L’appel au ban et à l’arrière-ban n’a donné que des résultats chétifs et vous
en savez quelque chose, Monseigneur, poursuivit-il, se tournant vers moi,
puisque vous allez, avec d’autres, tâcher d’y remédier. Qui pis est, le roi
manque terriblement de clicailles et pécunes. En bref, si le roi et Richelieu
n’arrivent pas à rétablir la situation financière et à réveiller les Français
de leur torpeur couarde, j’ai bien peur que « nos lauriers d’Italie ne se
changent en cyprès » (c’était là un mot de Richelieu à qui le comte de
Sault l’empruntait, mais je ne l’appris que plus tard).
    — Dieu bon ! dit Madame de Guéméné. Paris est-il
jà menacé ? Dois-je gagner sans tant languir ma Bretagne ?
    — Nenni, nenni ! Madame. Gardez-vous bien d’une
décision aussi prématurée. Songez que votre hôtel de Paris, vide et clos,
pourrait bien être pillé par la canaille. Surtout ne répétez pas, de grâce, ce
que je vous ai appris. Gardez un front serein, mais faites provision de farine
et d’autres victuailles, et priez votre majordome d’acheter des poules, de les
mettre dans votre jardin et d’acheter aussi une chèvre lactaire. En temps de
guerre, comme vous savez, tout se raréfie, et l’idée d’un siège de Paris n’est
pas à écarter.
    Comme il était prévu, je me rendis le lendemain à cheval et
suivi du seul Nicolas au Parlement, où je fus reçu avec une froide courtoisie
par ces messieurs de robe qui voyaient en moi, à n’en pas douter, un espion du
roi, ce qui me fit résoudre de jouer, en effet, ce rôle puisqu’ils me
l’attribuaient. Ils me donnèrent un siège assez bien placé, et comme je
demandais avec bonhomie quel serait mon rôle en leur distinguée compagnie, l’un
d’eux qui s’appelait, je crois, Monsieur de Mesmes me dit :
    — Monseigneur, votre tâche est de nous écouter.
Cependant, il vous est loisible de demander la parole et de faire une
suggestion qui ne sera retenue que si le vote de la majorité l’accepte. Il
n’est pas prévu dans vos attributions que vous preniez part à nos votes.
    Ceci fut dit avec beaucoup de saluts et une courtoisie à la
limite de l’insolence.
    — Monsieur, dis-je froidement, je suis sûr que je
m’instruirai beaucoup rien qu’à vous écouter.
    Après cela, le bec clos et cousu, je demeurai immobile et
impassible sur mon siège, entouré de l’hostilité générale.
    Ces messieurs de robe obéissent à un protocole aussi
solennel que celui du Grand Conseil du roi, sur lequel il est du reste copié.

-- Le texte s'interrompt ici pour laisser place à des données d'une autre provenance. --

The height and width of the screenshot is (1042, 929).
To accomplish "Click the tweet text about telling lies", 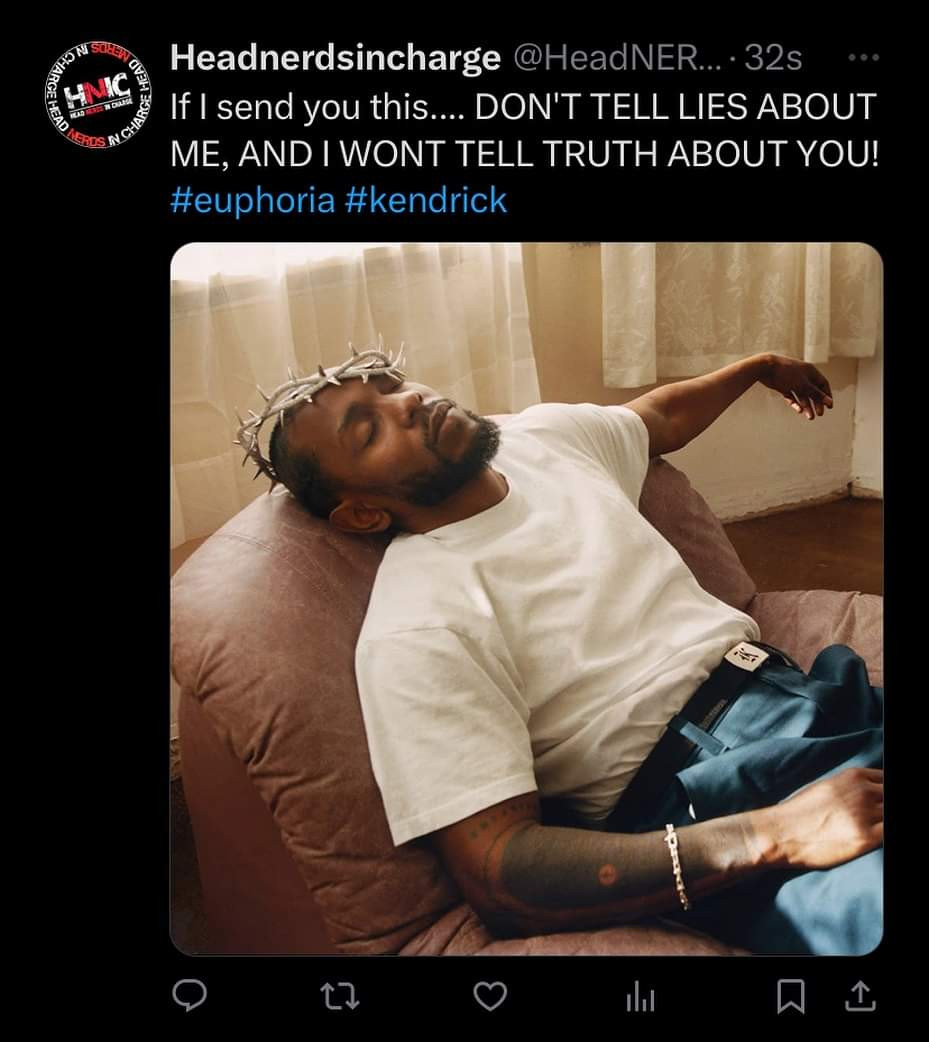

Mais à la parfin, la séance commença et le président, prenant la parole,
annonça que le roi, pour la conduite de la guerre, avait demandé à son
Parlement quinze millions d’or.
    Un frémissement furieux parcourut alors l’assemblée, mais
sans que personne ne s’en prît, soit par un reste de respect, soit en raison de
ma présence, à Sa Majesté.
    Une discussion très confuse commença alors, les uns disant
que c’était quasi impossible de racler une somme pareille, les autres demandant
s’il était opportun de le faire, alors que la guerre commençait à peine,
d’autres encore demandant non sans perfidie où iraient ces clicailles, sinon se
peut dans les poches d’un ministre qui aimait construire des palais fastueux.

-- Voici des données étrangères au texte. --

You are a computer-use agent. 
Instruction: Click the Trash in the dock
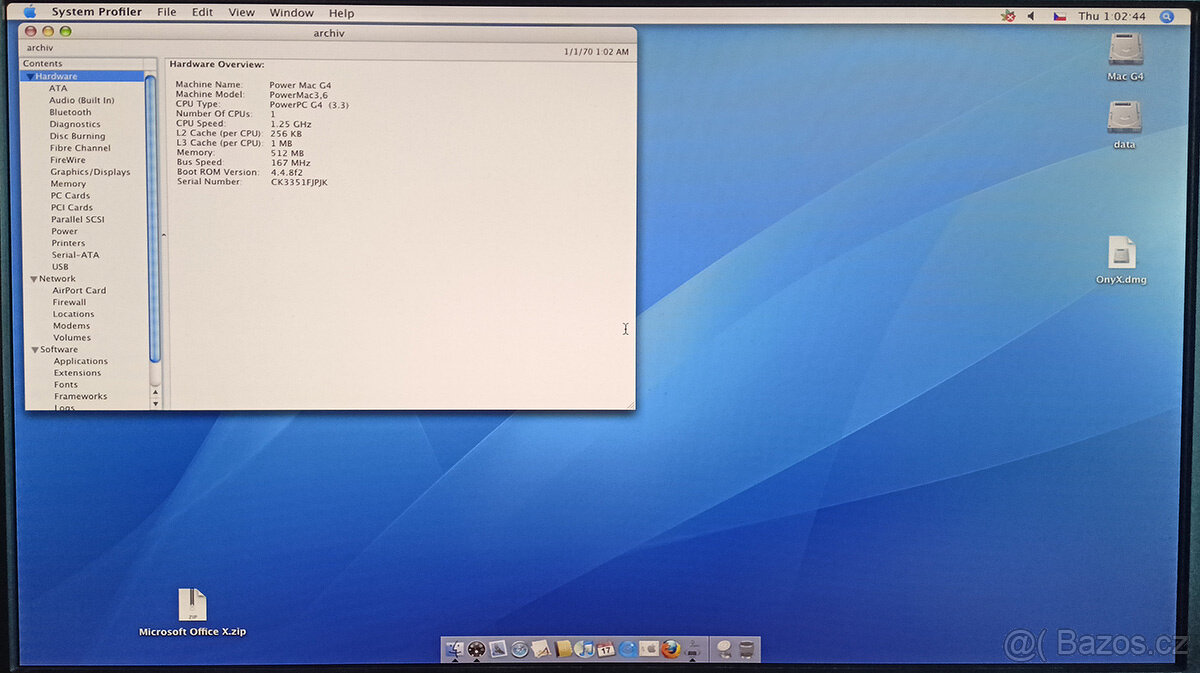pos(747,649)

    Cette perfide attaque contre Richelieu me tabusta au point que
je faillis déclore le bec pour la démentir. Mais point ne le fis, et fis bien,
car, au même moment, on frappa fortement à l’huis, le silence se fit, et
l’huissier, entrebâillant la porte, dit au président qu’il s’agissait d’un
courrier qui apportait, disait-il, une nouvelle de la guerre de la plus grande
conséquence.
    — Laissez-le entrer, dit le président.
    Le courrier alors entra, hirsute et couvert de poussière.
    — Messieurs du Parlement, dit-il, je suis bien triste
d’avoir à vous annoncer, concernant la fortune de nos armes, une bien mauvaise
nouvelle : les Espagnols se sont saisis de La Capelle.
    Il ne se peut, lecteur, que tu aies oublié La Capelle, car
cette place forte à la frontière des Pays-Bas est apparue deux fois en mes
Mémoires. La première, quand le jeune de Vardes, qui à vingt ans à peine
commandait la citadelle à la place de son père, s’était laissé convaincre de
livrer la place à la reine-mère, lors de la fuite qu’elle projetait.